*Material shown*.
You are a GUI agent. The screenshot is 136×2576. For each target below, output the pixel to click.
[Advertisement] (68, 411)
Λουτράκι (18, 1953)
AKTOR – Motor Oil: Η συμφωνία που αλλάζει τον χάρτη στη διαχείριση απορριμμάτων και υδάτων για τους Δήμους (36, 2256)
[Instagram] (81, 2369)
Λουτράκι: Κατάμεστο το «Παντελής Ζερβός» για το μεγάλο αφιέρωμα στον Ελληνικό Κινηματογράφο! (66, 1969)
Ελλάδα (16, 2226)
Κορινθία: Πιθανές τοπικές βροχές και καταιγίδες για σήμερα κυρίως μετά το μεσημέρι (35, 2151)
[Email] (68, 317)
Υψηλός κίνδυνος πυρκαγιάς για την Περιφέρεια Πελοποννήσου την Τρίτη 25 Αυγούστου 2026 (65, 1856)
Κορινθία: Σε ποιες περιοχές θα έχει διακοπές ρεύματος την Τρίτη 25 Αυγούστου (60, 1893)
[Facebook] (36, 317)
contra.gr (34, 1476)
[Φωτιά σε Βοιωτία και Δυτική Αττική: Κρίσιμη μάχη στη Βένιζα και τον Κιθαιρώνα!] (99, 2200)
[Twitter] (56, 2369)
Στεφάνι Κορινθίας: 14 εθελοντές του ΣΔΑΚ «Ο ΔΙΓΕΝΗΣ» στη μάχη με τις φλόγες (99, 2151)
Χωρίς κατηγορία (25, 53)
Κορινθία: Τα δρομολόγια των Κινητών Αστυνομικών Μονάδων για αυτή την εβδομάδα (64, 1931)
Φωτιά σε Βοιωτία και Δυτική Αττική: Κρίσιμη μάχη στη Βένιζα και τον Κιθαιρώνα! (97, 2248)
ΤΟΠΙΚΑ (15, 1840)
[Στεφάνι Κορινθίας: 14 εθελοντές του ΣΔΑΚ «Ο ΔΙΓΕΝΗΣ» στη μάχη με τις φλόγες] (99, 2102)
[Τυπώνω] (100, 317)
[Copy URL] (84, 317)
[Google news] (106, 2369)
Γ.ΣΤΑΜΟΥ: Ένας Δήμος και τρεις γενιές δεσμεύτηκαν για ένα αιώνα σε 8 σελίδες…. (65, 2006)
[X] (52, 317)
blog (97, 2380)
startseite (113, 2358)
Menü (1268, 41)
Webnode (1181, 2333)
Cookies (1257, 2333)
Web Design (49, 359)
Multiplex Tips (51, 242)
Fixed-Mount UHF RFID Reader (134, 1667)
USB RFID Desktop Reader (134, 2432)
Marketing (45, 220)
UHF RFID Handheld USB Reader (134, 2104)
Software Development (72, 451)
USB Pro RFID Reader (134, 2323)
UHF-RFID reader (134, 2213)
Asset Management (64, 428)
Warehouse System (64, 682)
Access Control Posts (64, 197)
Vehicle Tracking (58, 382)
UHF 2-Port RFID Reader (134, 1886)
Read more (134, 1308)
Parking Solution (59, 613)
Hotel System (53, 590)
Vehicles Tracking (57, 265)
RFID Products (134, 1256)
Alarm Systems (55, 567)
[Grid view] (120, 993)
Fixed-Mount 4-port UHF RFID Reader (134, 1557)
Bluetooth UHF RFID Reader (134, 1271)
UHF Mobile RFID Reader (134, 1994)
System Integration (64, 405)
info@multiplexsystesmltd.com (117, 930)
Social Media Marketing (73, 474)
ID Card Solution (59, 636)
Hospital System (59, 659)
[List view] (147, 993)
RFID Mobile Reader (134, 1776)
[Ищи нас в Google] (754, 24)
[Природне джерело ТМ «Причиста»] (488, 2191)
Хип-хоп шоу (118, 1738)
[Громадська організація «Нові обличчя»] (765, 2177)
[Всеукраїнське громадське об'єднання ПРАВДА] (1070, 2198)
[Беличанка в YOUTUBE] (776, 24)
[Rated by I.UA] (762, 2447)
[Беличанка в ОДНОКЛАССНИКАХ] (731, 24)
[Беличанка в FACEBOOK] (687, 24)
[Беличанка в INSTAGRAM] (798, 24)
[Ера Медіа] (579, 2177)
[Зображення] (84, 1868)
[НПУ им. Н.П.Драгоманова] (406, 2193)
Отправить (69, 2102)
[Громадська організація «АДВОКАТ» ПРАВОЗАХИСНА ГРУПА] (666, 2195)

*Problem details*. Look above for the line with "Multiplex Tips (51, 242)"; retype exactly that line, every line after it up to the line with "Fixed-Mount 4-port UHF", and that line too, nothing else.

*Result of this exercise*.
Multiplex Tips (51, 242)
Fixed-Mount UHF RFID Reader (134, 1667)
USB RFID Desktop Reader (134, 2432)
Marketing (45, 220)
UHF RFID Handheld USB Reader (134, 2104)
Software Development (72, 451)
USB Pro RFID Reader (134, 2323)
UHF-RFID reader (134, 2213)
Asset Management (64, 428)
Warehouse System (64, 682)
Access Control Posts (64, 197)
Vehicle Tracking (58, 382)
UHF 2-Port RFID Reader (134, 1886)
Read more (134, 1308)
Parking Solution (59, 613)
Hotel System (53, 590)
Vehicles Tracking (57, 265)
RFID Products (134, 1256)
Alarm Systems (55, 567)
[Grid view] (120, 993)
Fixed-Mount 4-port UHF RFID Reader (134, 1557)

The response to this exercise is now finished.